Tendencias del sector construcción

Tecnología del hormigón recargada: volver a los fundamentos desde un enfoque de desempeño

Escrito por Carmen Muñoz, Columnista de Revista Negocio & Construcción | Jan 16, 2026 5:59:59 PM

Durante años, la enseñanza y práctica de la tecnología del hormigón estuvo marcada por un enfoque prescriptivo, cuya lógica aún persiste. Quienes cursamos la asignatura de Tecnología del Hormigón bajo la Norma Chilena NCh170:1985 recordaremos una orientación de hormigón en obra: dosificación, cantidades de cemento, alturas de caída, rangos de temperatura y procedimientos constructivos definidos. Era una norma pensada en qué hacer, con poco espacio para innovar.

Con la publicación de la NCh170:2016 se produce un cambio relevante hacia un enfoque de desempeño. Esta nueva mirada permite, bajo condiciones verificables, flexibilizar exigencias, pero exige mayor criterio técnico y una comprensión más profunda del comportamiento del hormigón y su control. Por ejemplo, la altura de caída puede incrementarse si se demuestra que no existe más de un 10% de nidos en los 20 cm inferiores elementos como muros. Frente a problemas de durabilidad, la especificación puede realizarse por dosis de cemento o por indicadores de desempeño como la penetración de agua, propiedad relacionada con la durabilidad del hormigón en nuestro marco normativo.

Esta mirada exige profesionales con alto conocimiento en tecnología del hormigón, por ejemplo hoy es impensado fabricar hormigón sin aditivos, los que, bien seleccionados y dosificados, permiten diseñar el desempeño del material, ayudando a la colocación o terminación. Existen alternativas que mejoran la reología cuando hay déficit de finos, que aumentan la docilidad reduciendo la razón agua-cemento, que impermeabilizan por cristalización o que permiten detener el fraguado para extender tiempos de colocación o transporte, entre otros. En todos los casos, la dosificación de aditivos se define en función del peso de cemento.

En cuanto a los cementos, la realidad actual es más diversa que la de 1985, coexistiendo cementos nacionales e importados, con distintos tiempos de desarrollo de resistencia y calor de hidratación que deben ser correctamente gestionados. Este escenario se ve fortalecido por el uso extendido del hormigón premezclado, que entrega mayor certeza en la dosificación al medir los materiales en masa, de acuerdo con las tolerancias establecidas en la NCh170. Es precisamente este nivel de control el que permite trasladar estas prácticas a plantas de prefabricados, facilitando procesos de industrialización a base de hormigón, con producción de elementos bajo condiciones controladas, mejoras importantes en productividad, reducción de residuos y un adecuado aseguramiento de calidad final.

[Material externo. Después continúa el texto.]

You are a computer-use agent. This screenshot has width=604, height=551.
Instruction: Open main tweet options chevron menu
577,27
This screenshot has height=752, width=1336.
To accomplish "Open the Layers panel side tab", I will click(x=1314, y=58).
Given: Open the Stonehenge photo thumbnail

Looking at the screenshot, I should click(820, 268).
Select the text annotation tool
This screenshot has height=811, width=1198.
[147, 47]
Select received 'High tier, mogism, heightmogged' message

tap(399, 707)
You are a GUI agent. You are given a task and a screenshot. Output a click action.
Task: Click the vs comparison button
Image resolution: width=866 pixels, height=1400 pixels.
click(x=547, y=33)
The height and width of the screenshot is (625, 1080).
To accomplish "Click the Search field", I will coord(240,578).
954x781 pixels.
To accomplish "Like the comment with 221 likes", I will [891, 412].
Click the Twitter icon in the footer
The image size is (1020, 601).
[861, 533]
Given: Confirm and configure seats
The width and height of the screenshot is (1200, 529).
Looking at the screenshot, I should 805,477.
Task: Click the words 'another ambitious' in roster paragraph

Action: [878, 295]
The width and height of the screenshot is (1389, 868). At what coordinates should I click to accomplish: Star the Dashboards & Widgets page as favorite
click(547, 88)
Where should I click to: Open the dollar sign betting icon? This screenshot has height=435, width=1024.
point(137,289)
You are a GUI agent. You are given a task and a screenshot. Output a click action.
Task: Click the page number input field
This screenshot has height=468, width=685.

En evaluación estadística, si bien los procedimientos no han cambiado, la clave está en interpretar los resultados como herramientas de gestión y no solo como un requisito de cumplimiento documental ante la DOM, considerando no solo grados y fracciones defectuosas, sino también familias de hormigones según su uso y optimizar las dosis de cemento en base a información, aun cuando el proyecto esté en desarrollo.

Con todo, resulta altamente preocupante que, en paralelo a esta evolución normativa y tecnológica, varias universidades estén eliminando la asignatura de Tecnología del Hormigón o reduciendo sus contenidos. Esto abre un llamado a revisar la formación de profesionales que actuarán como especificadores, o constructores y que tomarán decisiones en el futuro, considerando que el hormigón sigue siendo el material más utilizado en Chile para construir.

Finalmente, destaco el aporte de las especificaciones técnicas desarrolladas por el Instituto del Cemento y del Hormigón de Chile, que han contribuido de manera significativa al diseño, colocación y control del hormigón, y que además han sido un apoyo relevante en la formación y capacitación de profesionales. Este contexto refuerza la necesidad de actualización permanente, especialmente considerando que la NCh170:2016 lleva casi una década en vigencia y aún coexisten prácticas propias de un marco normativo que ya debiera estar superado.